Sentiment with a humorous touch to it prevails in the first two stories of the present book. The one relates to the disappearance of a valuable white Persian cat with a blue spot in its tail. "Fatima" is like the apple of her eye to the rich old aunt who leaves her with two nieces, with a stern injunction not to let her out of the house. Of course both Sue and Ismay detest cats; Ismay hates them, Sue loathes them; but Aunt Cynthia's favor is worth preserving. You become as much interested in Fatima's fate as if she were your own pet, and the climax is no less unexpected than it is natural, especially when it is made also the last act of a pretty comedy of love.

Miss Montgomery delights in depicting the romantic episodes hidden in the hearts of elderly spinsters as, for instance, in the case of Charlotte Holmes, whose maid Nancy would have sent for the doctor and subjected her to a porous plaster while waiting for him, had she known that up stairs there was a note-book full of original poems. Rather than bear the stigma of never having had a love-affair, this sentimental lady invents one to tell her mocking young friends. The dramatic and unexpected denouement is delightful fun.

Another note-book reveals a deeper romance in the case of Miss Emily; this is related by Anne of Green Gables, who once or twice flashes across the scene, though for the most part her friends and neighbors at White Sands or Newbridge or Grafton as well as at Avonlea are the persons involved.
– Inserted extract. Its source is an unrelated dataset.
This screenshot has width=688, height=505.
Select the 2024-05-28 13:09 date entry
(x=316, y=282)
In one story, the last, "Tannis of the Flats," the secret of Elinor Blair's spinsterhood is revealed in an episode which carries the reader from Avonlea to Saskatchewan and shows the unselfish devotion of a half-breed Indian girl. The story is both poignant and dramatic. Its one touch of humor is where Jerome Carey curses his fate in being compelled to live in that desolate land in "the picturesque language permissible in the far Northwest."
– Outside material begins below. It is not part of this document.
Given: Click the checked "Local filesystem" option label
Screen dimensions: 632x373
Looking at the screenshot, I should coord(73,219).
Self-sacrifice, as the real basis of happiness, is a favorite theme in Miss Montgomery's fiction. It is raised to the nth power in the story entitled, "In Her Selfless Mood," where an ugly, misshapen girl devotes her life and renounces marriage for the sake of looking after her weak and selfish half-brother. The same spirit is found in "Only a Common Fellow," who is haloed with a certain splendor by renouncing the girl he was to marry in favor of his old rival, supposed to have been killed in France, but happily delivered from that tragic fate.